2016.06.28 – Seismics

Time for another blog! We are in the second half of this exciting cruise and so far we have been able to present you with a lot of information about what we have been doing to date. The AUV has been regularly bringing back fantastic high-resolution bathymetric data, magnetic data and self-potential data. After several (literal) sleepless nights of gravity coring we have obtained a number of good length cores of sediments as detailed in the last post, with further coring scheduled over the rest of the working time during the cruise.

Deployment of an Ocean Bottom Hydrophone (OBH)

Deployment of an Ocean Bottom Hydrophone (OBH)

Sporadically throughout this cruise we have been undertaking seismic surveys across the TAG hydrothermal field. Within earlier blog posts we detailed the deployment of ocean bottom seismic (OBS) sensors using the platform HyBIS, while some instruments have been deployed from sea surface. At the moment a total of 20 OBS, and 5 ocean bottom hydrophone (OBH), sensors are sitting on and around the two target mounds (Shinkai Mound and Southern Mound).

So, what information can we get from seismic data?
Earth has a cool and therefore mechanically strong outermost shell called the lithosphere (from the Greek lithos for “rock” and spharia for “sphere”). It comprises the crust, which includes the rocks exposed at the surface of the Earth, and the uppermost mantle. Knowledge of the structure, composition, and secular evolution of the lithosphere is primordial for understanding the geological evolution of the Earth since its formation. Investigating the Earth’s lithosphere requires using indirect methods based on geophysical properties, which allow to study the physical properties (velocity, density, magnetic field, etc.). Determined by geophysical field experiments they can be compared to laboratory measurements in order to place constraints on the composition of the Earth’s lithosphere.

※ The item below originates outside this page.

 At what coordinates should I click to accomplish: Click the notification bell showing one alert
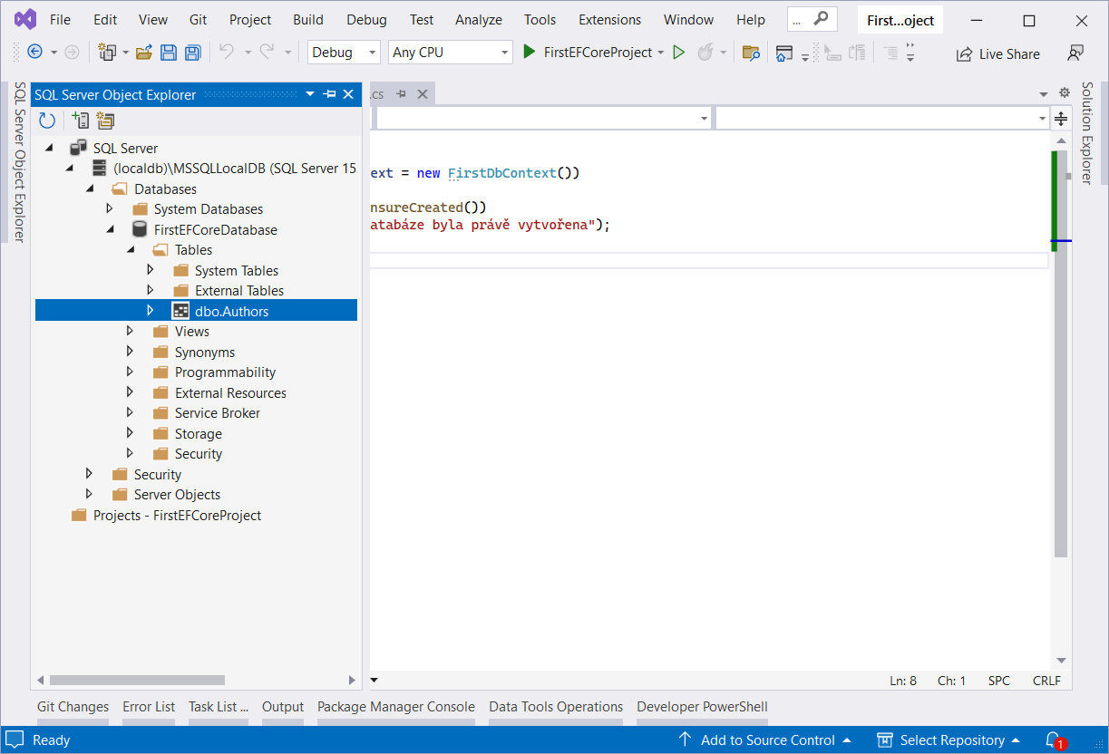pos(1053,740)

The seismic methods are widely recognized as one of the more powerful tools for the investigation of the physical properties of the Earth’s interior. In work package 2 of the Blue Mining project we are using controlled-source seismology (also called “active source seismology”). The particular advantage of the controlled-source seismology is that it uses man-made seismic sources (air-guns) for which the origin time and location of the source signals are precisely known. Offshore seismic methods use air-guns as sources. They generate an air bubble in regular intervals that causes sound energy to travel through the water column, the seafloor, and the crustal layers below the seabed. Within Blue Mining we apply vertical reflection profiles and refraction/wide-angle reflections profiles (see schema below).

Seismics Diagram-250x215

Schematic view of seismic waves traveling through the crust during off-shore surveys

In vertical seismic reflection profiles the seismic waves (sound) generated by the source travel through the water column and penetrate the seafloor. Whenever they hit a layer of rocks with different speed of sound or different density they are reflected back to a streamer at the sea surface. The streamer consists of a row of hydrophones connected to each other. It is towed behind the vessel at 2-3 m below the sea level and records the arrival of the reflected sound energy. Recording the time the seismic waves need to arrive at the streamer provides a good image of the geometry of the geologic interfaces. However the shortness of our streamer (300 m long only) does not allow getting a good control on the seismic velocities, which discriminate different types of rock. For this method we apply refraction/wide-angle reflection observations, which use a different geometry. The source signal is recorded at distances of several kilometers by an array of seismic stations. Those individual receivers, Oceanic Bottom Seismometers (OBS) or Hydrophones (OBH), are deployed directly on the seafloor. The record contains seismic waves that are reflected with wide incidence angle (kilometer wide offsets), as well as sound energy that travels within geological horizons (refracted sound energy). By combining both methods a crustal model can be derived providing information not only on the geometry of the geologic interfaces, but also on the seismic velocity of each interface.

As we are interested in the shallow structure and composition of the mounds, the OBS need to be deployed very close to each other on the mounds. To ensure save anchoring and gentle slopes for landing these instruments have been deployed by HYBIS.